Tasklist Search Api Performance Issue

Mohamed_Ahmed_Mohame · January 23, 2025, 11:24am

Hello All

Kindly for you advice @Niall

We are using Camunda 8.5 self-managed
and we are facing performance issue with the tasklist search Api when we try to make a load test with 10 users, ramp up for 10 sec, and duration 15 min through postman.

and kindly note that the error rate is increasing with the number of requests sent to the tasklist at the same time.

nathan.loding · January 23, 2025, 8:33pm

Hi @Mohamed_Ahmed_Mohame - please do not tag people unless they’ve already responded to your thread. This isn’t an official/priority support channel, it’s a community forum; if you need more immediate assistance we recommend opening a support ticket.

There are a number of possible causes, but the first I might look at is resource utilization for your Tasklist pod/deployment, as well as resource utilization for Elastic (because Tasklist is querying Elastic to fetch the data). Can you share anything about your deployment (how you’ve deployed it, where, what resources, how you’ve configured it, etc.)? Also curious if you see issues with other Tasklist endpoints, or endpoints of other apps (for instance, Operate)?

Mohamed_Ahmed_Mohame · January 29, 2025, 10:47am

Hi @nathan.loding

We are deploying our camunda on GKE
and these are the specs of the camunda component:

Operate : 2 cpu / 2G memory
Tasklisk : 1 cpu / 2G memory
Zeebe : 1 cpu / 2G memory

Please let me know if you need further information
Thank you

nathan.loding · January 29, 2025, 1:23pm

Hi @Mohamed_Ahmed_Mohame - what does the resource utilization for the Tasklist and Elasticsearch instances look like? When you start to see errors are those peaking? Do you have issue with other APIs (for instance, Operate), or only Tasklist?

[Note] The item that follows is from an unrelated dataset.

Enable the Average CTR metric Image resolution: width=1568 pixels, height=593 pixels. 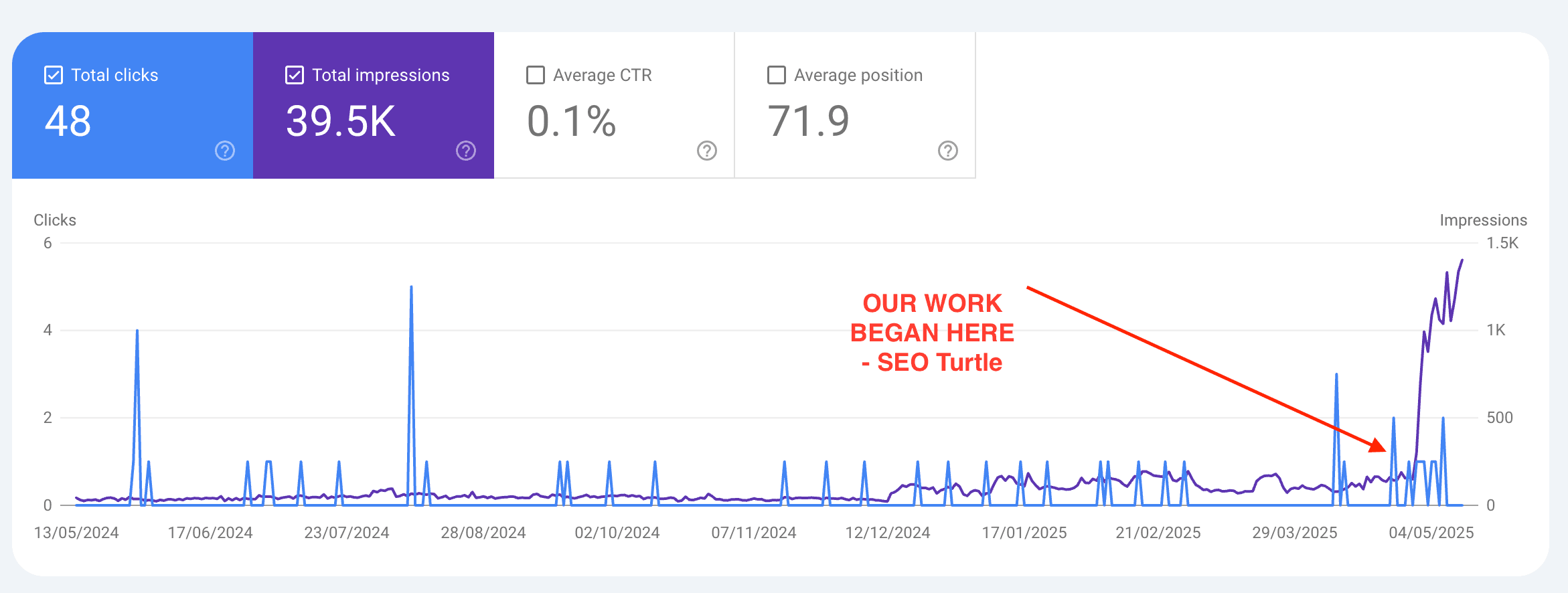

Mohamed_Ahmed_Mohame · February 9, 2025, 8:21am

Hi @nathan.loding

When we try the performance testing with 10 concurrent users, 20 sec ramp up for 15 minutes, we faced the following issue:
All Elasticsearch shards are down with the following exception

and here you can find the request sent to the Tasklist search endpoint

{
    "candidateGroups": [
        "Role1",
        "Role2",
        "Role3",
        "Role4",
        "Role5",
        "Role6",
        "Role7",
        "Role8",
        "Role9",
        "Role10",
        "Role11",
        "Role12",
        "Role13"
    ],
    "includeVariables": [
        {
            "name": "variable1"
        },
        {
            "name": "variable2"
        },
        {
            "name": "variable3"
        },
        {
            "name": "variable4"
        },
        {
            "name": "variable5"
        },
        {
            "name": "variable6"
        },
        {
            "name": "variable7"
        },
        {
            "name": "variable8"
        }
    ],
    "pageSize": 10,
    "sort": [
        {
            "field": "creationTime",
            "order": "DESC"
        }
    ],
    "state": "CREATED",
    "taskVariables": [
        {
            "name": "statusCode",
            "value": "\"statusCode1\"",
            "operator": "eq"
        },
        {
            "name": "productCode",
            "value": "\"productCode1\"",
            "operator": "eq"
        }
    ]
}

and the response returned is in the following image

Mohamed_Ahmed_Mohame · February 9, 2025, 8:40am

Kindly note that when we add the variables to the body in the search endpoint, we face the following issue but when we exclude them the request is faster and not returning the same error

Mohamed_Ahmed_Mohame · February 9, 2025, 1:25pm

We start to see the errors after about 5 minutes from the 10 users are using the tasklsit.
and for the second question, actually we don’t use the operate API and we aren’t facing any issue with the operate client.

The same bug appeared in the tasklist client when I try to search using variable but when I remove the variable from the task search the request is completed successfully

nathan.loding · February 12, 2025, 6:56pm

@Mohamed_Ahmed_Mohame - the error that the shards are down seems like the first path to investigate deeply. This is why I asked about resource usage in Elastic. Are you seeing Elastic max its resources? Are you seeing errors in Elastic?

system · May 13, 2025, 6:56pm

This topic was automatically closed 90 days after the last reply. New replies are no longer allowed.